(Task data Opens)

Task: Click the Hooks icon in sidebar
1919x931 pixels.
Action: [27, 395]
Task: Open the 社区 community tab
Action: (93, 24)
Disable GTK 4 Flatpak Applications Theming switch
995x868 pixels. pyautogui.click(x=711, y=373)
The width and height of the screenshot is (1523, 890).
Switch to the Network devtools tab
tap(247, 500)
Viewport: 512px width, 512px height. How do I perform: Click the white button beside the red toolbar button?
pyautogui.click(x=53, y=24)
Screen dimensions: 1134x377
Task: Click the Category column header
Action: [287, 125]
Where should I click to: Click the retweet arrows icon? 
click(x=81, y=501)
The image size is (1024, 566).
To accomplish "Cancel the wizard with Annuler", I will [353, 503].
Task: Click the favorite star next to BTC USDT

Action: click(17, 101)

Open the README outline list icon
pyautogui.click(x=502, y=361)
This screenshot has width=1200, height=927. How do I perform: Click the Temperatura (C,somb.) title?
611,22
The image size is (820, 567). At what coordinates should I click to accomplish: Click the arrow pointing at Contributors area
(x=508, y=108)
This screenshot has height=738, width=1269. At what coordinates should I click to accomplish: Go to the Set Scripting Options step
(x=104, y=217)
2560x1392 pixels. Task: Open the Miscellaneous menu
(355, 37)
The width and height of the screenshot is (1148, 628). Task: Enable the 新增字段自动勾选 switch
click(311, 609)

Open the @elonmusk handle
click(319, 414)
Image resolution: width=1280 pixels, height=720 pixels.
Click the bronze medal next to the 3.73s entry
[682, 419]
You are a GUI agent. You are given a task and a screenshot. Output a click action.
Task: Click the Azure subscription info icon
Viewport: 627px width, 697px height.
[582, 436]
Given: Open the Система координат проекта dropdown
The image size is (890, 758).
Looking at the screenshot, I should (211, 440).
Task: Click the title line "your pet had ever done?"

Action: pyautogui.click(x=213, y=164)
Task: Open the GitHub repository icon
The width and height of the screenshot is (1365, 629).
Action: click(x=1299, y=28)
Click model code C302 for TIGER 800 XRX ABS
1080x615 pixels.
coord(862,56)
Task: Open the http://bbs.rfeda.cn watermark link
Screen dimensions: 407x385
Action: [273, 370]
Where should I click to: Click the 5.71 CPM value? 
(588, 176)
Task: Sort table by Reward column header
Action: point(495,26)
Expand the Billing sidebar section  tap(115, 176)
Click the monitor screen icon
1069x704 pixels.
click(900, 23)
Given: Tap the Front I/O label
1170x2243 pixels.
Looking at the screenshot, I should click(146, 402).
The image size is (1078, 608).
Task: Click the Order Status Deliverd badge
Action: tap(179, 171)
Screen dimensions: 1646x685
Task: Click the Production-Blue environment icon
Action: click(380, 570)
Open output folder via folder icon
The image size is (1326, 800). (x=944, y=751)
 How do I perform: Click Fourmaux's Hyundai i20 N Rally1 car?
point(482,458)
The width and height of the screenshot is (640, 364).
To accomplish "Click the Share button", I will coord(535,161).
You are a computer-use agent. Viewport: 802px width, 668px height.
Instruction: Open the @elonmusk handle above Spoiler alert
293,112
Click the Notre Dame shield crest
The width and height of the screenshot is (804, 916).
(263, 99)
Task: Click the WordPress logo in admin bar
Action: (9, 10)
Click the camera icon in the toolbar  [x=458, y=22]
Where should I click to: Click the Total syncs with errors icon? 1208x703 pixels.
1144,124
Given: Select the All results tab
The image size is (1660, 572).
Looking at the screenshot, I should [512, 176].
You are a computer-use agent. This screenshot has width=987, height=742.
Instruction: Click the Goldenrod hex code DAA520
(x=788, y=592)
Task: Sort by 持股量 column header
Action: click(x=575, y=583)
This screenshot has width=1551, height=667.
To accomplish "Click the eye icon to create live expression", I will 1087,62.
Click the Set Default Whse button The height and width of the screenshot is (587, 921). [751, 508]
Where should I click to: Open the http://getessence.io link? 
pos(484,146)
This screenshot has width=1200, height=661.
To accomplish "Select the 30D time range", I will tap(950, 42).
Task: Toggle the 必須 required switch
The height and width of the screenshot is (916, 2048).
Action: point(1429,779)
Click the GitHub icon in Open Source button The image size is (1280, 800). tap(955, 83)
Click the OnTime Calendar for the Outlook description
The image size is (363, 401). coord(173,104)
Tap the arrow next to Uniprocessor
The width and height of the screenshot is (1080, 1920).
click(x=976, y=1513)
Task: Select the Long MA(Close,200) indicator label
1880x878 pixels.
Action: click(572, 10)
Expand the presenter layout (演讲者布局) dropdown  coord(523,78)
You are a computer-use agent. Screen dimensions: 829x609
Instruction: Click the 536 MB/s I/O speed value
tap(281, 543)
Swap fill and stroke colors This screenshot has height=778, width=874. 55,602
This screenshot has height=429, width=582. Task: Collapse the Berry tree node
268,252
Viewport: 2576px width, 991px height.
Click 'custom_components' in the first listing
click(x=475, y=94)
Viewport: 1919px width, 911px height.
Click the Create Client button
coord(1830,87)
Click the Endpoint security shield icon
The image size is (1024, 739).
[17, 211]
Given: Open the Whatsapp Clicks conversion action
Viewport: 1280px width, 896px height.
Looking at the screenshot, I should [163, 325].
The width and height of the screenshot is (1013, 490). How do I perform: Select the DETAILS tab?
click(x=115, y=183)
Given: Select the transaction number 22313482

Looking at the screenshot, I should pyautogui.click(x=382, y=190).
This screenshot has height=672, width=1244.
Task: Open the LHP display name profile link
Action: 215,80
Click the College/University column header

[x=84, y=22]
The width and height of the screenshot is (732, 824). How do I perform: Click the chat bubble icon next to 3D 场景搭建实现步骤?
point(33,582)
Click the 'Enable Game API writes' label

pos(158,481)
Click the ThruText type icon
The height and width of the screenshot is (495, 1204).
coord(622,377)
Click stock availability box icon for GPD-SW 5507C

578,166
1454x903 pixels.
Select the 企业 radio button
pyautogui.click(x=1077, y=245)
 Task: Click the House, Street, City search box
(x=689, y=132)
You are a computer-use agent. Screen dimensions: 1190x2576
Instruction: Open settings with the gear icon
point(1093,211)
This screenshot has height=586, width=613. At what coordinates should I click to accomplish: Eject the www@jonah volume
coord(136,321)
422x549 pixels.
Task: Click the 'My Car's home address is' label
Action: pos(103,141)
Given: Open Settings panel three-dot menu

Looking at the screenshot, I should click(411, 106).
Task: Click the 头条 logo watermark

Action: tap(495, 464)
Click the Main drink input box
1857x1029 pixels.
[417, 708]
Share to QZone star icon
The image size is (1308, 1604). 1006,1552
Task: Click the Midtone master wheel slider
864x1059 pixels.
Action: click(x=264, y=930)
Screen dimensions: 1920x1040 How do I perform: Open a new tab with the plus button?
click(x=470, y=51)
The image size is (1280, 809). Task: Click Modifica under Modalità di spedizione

(Task data Closes)

Please write out all of the records above, character for character.

Task: Click the Hooks icon in sidebar
1919x931 pixels.
Action: [27, 395]
Task: Open the 社区 community tab
Action: (93, 24)
Disable GTK 4 Flatpak Applications Theming switch
995x868 pixels. pyautogui.click(x=711, y=373)
The width and height of the screenshot is (1523, 890).
Switch to the Network devtools tab
tap(247, 500)
Viewport: 512px width, 512px height. How do I perform: Click the white button beside the red toolbar button?
pyautogui.click(x=53, y=24)
Screen dimensions: 1134x377
Task: Click the Category column header
Action: [287, 125]
Where should I click to: Click the retweet arrows icon? 
click(x=81, y=501)
The image size is (1024, 566).
To accomplish "Cancel the wizard with Annuler", I will [353, 503].
Task: Click the favorite star next to BTC USDT

Action: click(17, 101)

Open the README outline list icon
pyautogui.click(x=502, y=361)
This screenshot has width=1200, height=927. How do I perform: Click the Temperatura (C,somb.) title?
611,22
The image size is (820, 567). At what coordinates should I click to accomplish: Click the arrow pointing at Contributors area
(x=508, y=108)
This screenshot has height=738, width=1269. At what coordinates should I click to accomplish: Go to the Set Scripting Options step
(x=104, y=217)
2560x1392 pixels. Task: Open the Miscellaneous menu
(355, 37)
The width and height of the screenshot is (1148, 628). Task: Enable the 新增字段自动勾选 switch
click(311, 609)

Open the @elonmusk handle
click(319, 414)
Image resolution: width=1280 pixels, height=720 pixels.
Click the bronze medal next to the 3.73s entry
[682, 419]
You are a GUI agent. You are given a task and a screenshot. Output a click action.
Task: Click the Azure subscription info icon
Viewport: 627px width, 697px height.
[582, 436]
Given: Open the Система координат проекта dropdown
The image size is (890, 758).
Looking at the screenshot, I should (211, 440).
Task: Click the title line "your pet had ever done?"

Action: pyautogui.click(x=213, y=164)
Task: Open the GitHub repository icon
The width and height of the screenshot is (1365, 629).
Action: click(x=1299, y=28)
Click model code C302 for TIGER 800 XRX ABS
1080x615 pixels.
coord(862,56)
Task: Open the http://bbs.rfeda.cn watermark link
Screen dimensions: 407x385
Action: [273, 370]
Where should I click to: Click the 5.71 CPM value? 
(588, 176)
Task: Sort table by Reward column header
Action: point(495,26)
Expand the Billing sidebar section  tap(115, 176)
Click the monitor screen icon
1069x704 pixels.
click(900, 23)
Given: Tap the Front I/O label
1170x2243 pixels.
Looking at the screenshot, I should click(146, 402).
The image size is (1078, 608).
Task: Click the Order Status Deliverd badge
Action: tap(179, 171)
Screen dimensions: 1646x685
Task: Click the Production-Blue environment icon
Action: click(380, 570)
Open output folder via folder icon
The image size is (1326, 800). (x=944, y=751)
 How do I perform: Click Fourmaux's Hyundai i20 N Rally1 car?
point(482,458)
The width and height of the screenshot is (640, 364).
To accomplish "Click the Share button", I will coord(535,161).
You are a computer-use agent. Viewport: 802px width, 668px height.
Instruction: Open the @elonmusk handle above Spoiler alert
293,112
Click the Notre Dame shield crest
The width and height of the screenshot is (804, 916).
(263, 99)
Task: Click the WordPress logo in admin bar
Action: (9, 10)
Click the camera icon in the toolbar  [x=458, y=22]
Where should I click to: Click the Total syncs with errors icon? 1208x703 pixels.
1144,124
Given: Select the All results tab
The image size is (1660, 572).
Looking at the screenshot, I should [512, 176].
You are a computer-use agent. This screenshot has width=987, height=742.
Instruction: Click the Goldenrod hex code DAA520
(x=788, y=592)
Task: Sort by 持股量 column header
Action: click(x=575, y=583)
This screenshot has width=1551, height=667.
To accomplish "Click the eye icon to create live expression", I will 1087,62.
Click the Set Default Whse button The height and width of the screenshot is (587, 921). [751, 508]
Where should I click to: Open the http://getessence.io link? 
pos(484,146)
This screenshot has width=1200, height=661.
To accomplish "Select the 30D time range", I will tap(950, 42).
Task: Toggle the 必須 required switch
The height and width of the screenshot is (916, 2048).
Action: point(1429,779)
Click the GitHub icon in Open Source button The image size is (1280, 800). tap(955, 83)
Click the OnTime Calendar for the Outlook description
The image size is (363, 401). coord(173,104)
Tap the arrow next to Uniprocessor
The width and height of the screenshot is (1080, 1920).
click(x=976, y=1513)
Task: Select the Long MA(Close,200) indicator label
1880x878 pixels.
Action: click(572, 10)
Expand the presenter layout (演讲者布局) dropdown  coord(523,78)
You are a computer-use agent. Screen dimensions: 829x609
Instruction: Click the 536 MB/s I/O speed value
tap(281, 543)
Swap fill and stroke colors This screenshot has height=778, width=874. 55,602
This screenshot has height=429, width=582. Task: Collapse the Berry tree node
268,252
Viewport: 2576px width, 991px height.
Click 'custom_components' in the first listing
click(x=475, y=94)
Viewport: 1919px width, 911px height.
Click the Create Client button
coord(1830,87)
Click the Endpoint security shield icon
The image size is (1024, 739).
[17, 211]
Given: Open the Whatsapp Clicks conversion action
Viewport: 1280px width, 896px height.
Looking at the screenshot, I should [163, 325].
The width and height of the screenshot is (1013, 490). How do I perform: Select the DETAILS tab?
click(x=115, y=183)
Given: Select the transaction number 22313482

Looking at the screenshot, I should pyautogui.click(x=382, y=190).
This screenshot has height=672, width=1244.
Task: Open the LHP display name profile link
Action: 215,80
Click the College/University column header

[x=84, y=22]
The width and height of the screenshot is (732, 824). How do I perform: Click the chat bubble icon next to 3D 场景搭建实现步骤?
point(33,582)
Click the 'Enable Game API writes' label

pos(158,481)
Click the ThruText type icon
The height and width of the screenshot is (495, 1204).
coord(622,377)
Click stock availability box icon for GPD-SW 5507C

578,166
1454x903 pixels.
Select the 企业 radio button
pyautogui.click(x=1077, y=245)
 Task: Click the House, Street, City search box
(x=689, y=132)
You are a computer-use agent. Screen dimensions: 1190x2576
Instruction: Open settings with the gear icon
point(1093,211)
This screenshot has height=586, width=613. At what coordinates should I click to accomplish: Eject the www@jonah volume
coord(136,321)
422x549 pixels.
Task: Click the 'My Car's home address is' label
Action: pos(103,141)
Given: Open Settings panel three-dot menu

Looking at the screenshot, I should click(411, 106).
Task: Click the 头条 logo watermark

Action: tap(495, 464)
Click the Main drink input box
1857x1029 pixels.
[417, 708]
Share to QZone star icon
The image size is (1308, 1604). 1006,1552
Task: Click the Midtone master wheel slider
864x1059 pixels.
Action: click(x=264, y=930)
Screen dimensions: 1920x1040 How do I perform: Open a new tab with the plus button?
click(x=470, y=51)
The image size is (1280, 809). Task: Click Modifica under Modalità di spedizione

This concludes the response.